*What you have to do*: Below are records; output exactly the lines from the one with "Pricing (225, 13)" through their final line.

▽

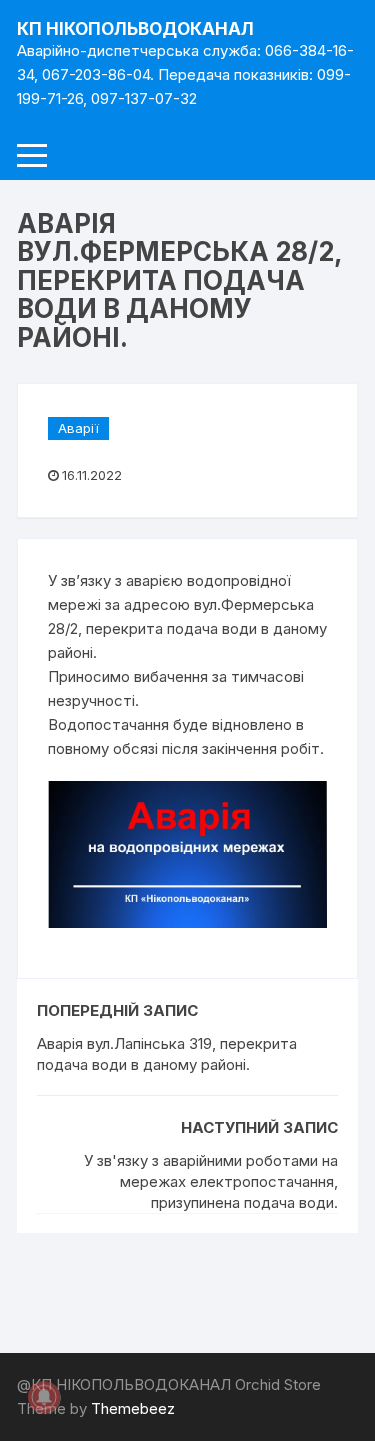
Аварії (78, 428)
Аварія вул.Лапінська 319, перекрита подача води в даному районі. (167, 1054)
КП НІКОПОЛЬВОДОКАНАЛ (135, 29)
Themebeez (133, 1408)
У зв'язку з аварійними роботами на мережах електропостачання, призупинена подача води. (211, 1181)
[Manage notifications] (44, 1397)
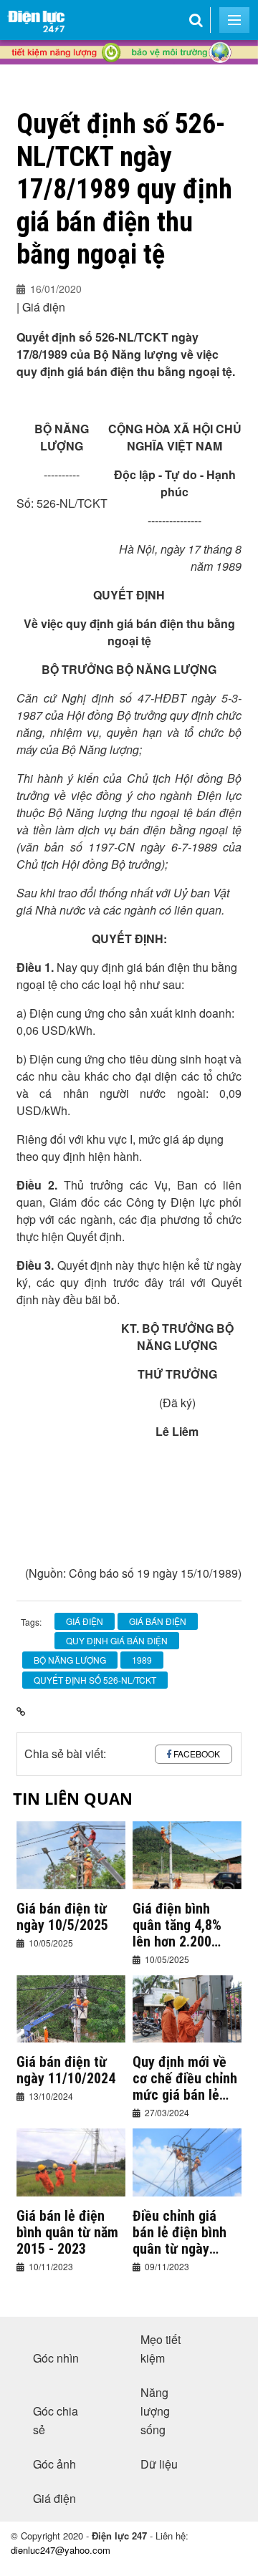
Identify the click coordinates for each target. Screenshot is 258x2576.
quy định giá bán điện (117, 1640)
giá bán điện (157, 1621)
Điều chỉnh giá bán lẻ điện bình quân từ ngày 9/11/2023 (179, 2232)
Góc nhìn (56, 2358)
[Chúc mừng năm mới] (129, 79)
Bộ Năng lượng (70, 1660)
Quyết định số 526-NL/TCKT (95, 1680)
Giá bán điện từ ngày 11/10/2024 (65, 2070)
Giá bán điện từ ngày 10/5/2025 (62, 1917)
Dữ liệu (159, 2464)
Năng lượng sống (155, 2411)
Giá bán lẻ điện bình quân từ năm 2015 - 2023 (67, 2232)
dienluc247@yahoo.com (60, 2550)
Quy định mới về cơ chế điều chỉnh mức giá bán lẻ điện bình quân (185, 2078)
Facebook (196, 1753)
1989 (142, 1660)
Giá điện (54, 2498)
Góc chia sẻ (55, 2420)
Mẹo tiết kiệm (160, 2348)
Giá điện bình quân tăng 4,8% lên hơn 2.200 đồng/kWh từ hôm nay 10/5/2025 (185, 1925)
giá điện (84, 1621)
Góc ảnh (54, 2464)
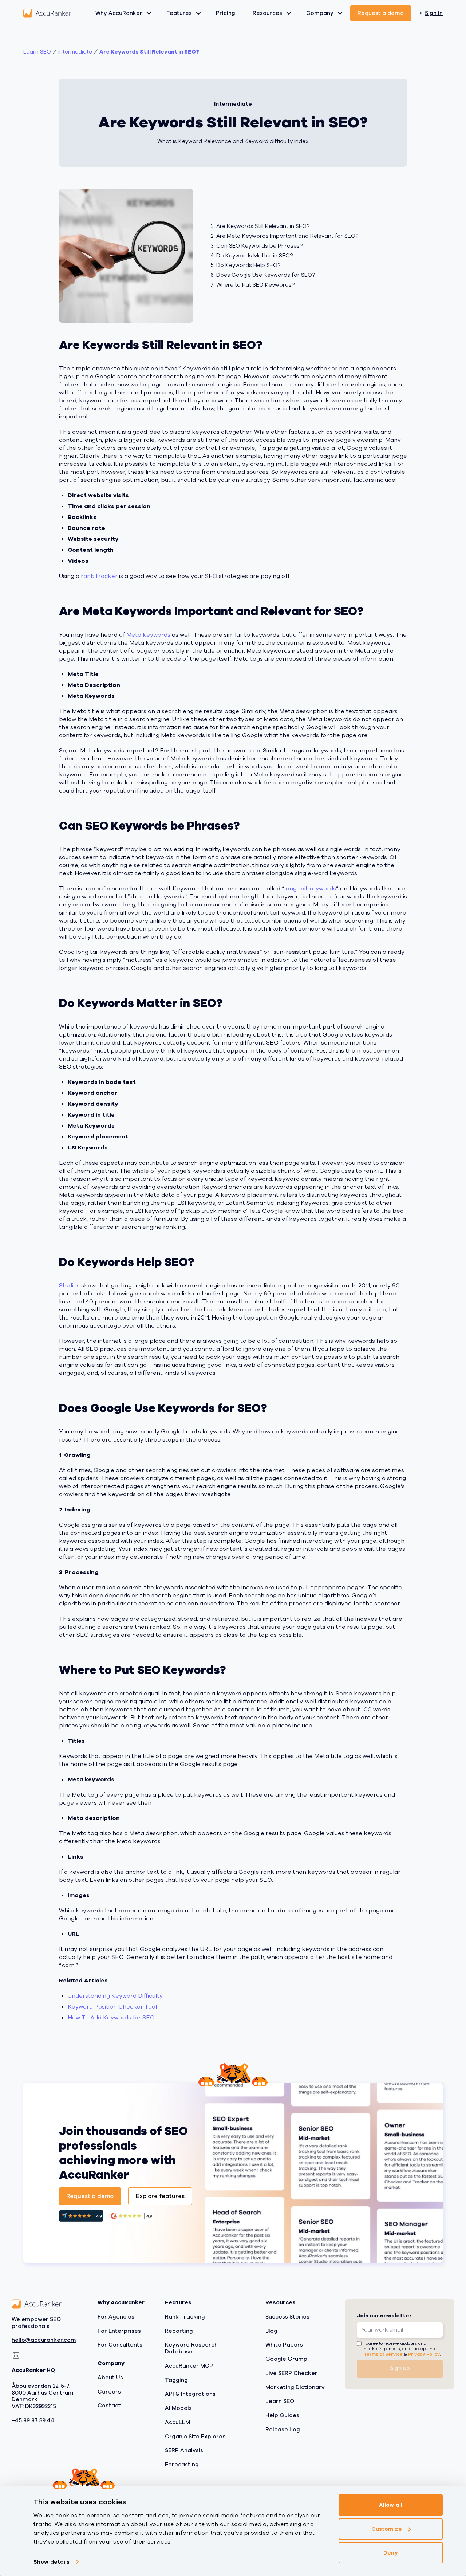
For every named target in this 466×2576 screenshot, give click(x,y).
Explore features (160, 2196)
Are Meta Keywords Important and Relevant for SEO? (287, 236)
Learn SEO (37, 51)
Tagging (176, 2380)
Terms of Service (383, 2354)
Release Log (282, 2429)
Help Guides (282, 2415)
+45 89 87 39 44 (33, 2420)
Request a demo (381, 13)
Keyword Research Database (191, 2348)
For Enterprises (119, 2331)
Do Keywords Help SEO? (248, 265)
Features (179, 13)
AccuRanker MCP (189, 2365)
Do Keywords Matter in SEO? (254, 255)
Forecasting (182, 2464)
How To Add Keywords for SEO (111, 2018)
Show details (51, 2561)
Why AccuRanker (118, 13)
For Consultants (120, 2344)
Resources (267, 13)
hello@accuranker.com (44, 2340)
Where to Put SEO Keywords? (255, 284)
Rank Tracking (185, 2316)
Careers (109, 2391)
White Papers (284, 2344)
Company (319, 13)
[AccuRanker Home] (47, 13)
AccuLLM (177, 2422)
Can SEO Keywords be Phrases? (259, 245)
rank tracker (99, 576)
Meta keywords (148, 635)
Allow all (390, 2505)
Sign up (400, 2368)
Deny (390, 2552)
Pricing (225, 13)
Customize (386, 2528)
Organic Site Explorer (195, 2436)
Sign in (434, 13)
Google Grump (286, 2359)
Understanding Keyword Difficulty (115, 1996)
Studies (69, 1286)
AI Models (178, 2408)
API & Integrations (190, 2394)
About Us (110, 2377)
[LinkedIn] (16, 2355)
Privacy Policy (424, 2354)
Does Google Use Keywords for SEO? (265, 275)
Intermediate (75, 51)
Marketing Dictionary (295, 2387)
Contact (109, 2405)
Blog (271, 2331)
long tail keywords (310, 889)
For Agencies (116, 2316)
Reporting (179, 2331)
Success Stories (287, 2316)
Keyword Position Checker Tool (112, 2007)
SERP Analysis (184, 2450)
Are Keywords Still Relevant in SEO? (149, 51)
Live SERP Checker (291, 2373)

△

*Finished exercise*:
Pricing (225, 13)
Customize (386, 2528)
Organic Site Explorer (195, 2436)
Sign in (434, 13)
Google Grump (286, 2359)
Understanding Keyword Difficulty (115, 1996)
Studies (69, 1286)
AI Models (178, 2408)
API & Integrations (190, 2394)
About Us (110, 2377)
[LinkedIn] (16, 2355)
Privacy Policy (424, 2354)
Does Google Use Keywords for SEO? (265, 275)
Intermediate (75, 51)
Marketing Dictionary (295, 2387)
Contact (109, 2405)
Blog (271, 2331)
long tail keywords (310, 889)
For Agencies (116, 2316)
Reporting (179, 2331)
Success Stories (287, 2316)
Keyword Position Checker Tool (112, 2007)
SERP Analysis (184, 2450)
Are Keywords Still Relevant in SEO? (149, 51)
Live SERP Checker (291, 2373)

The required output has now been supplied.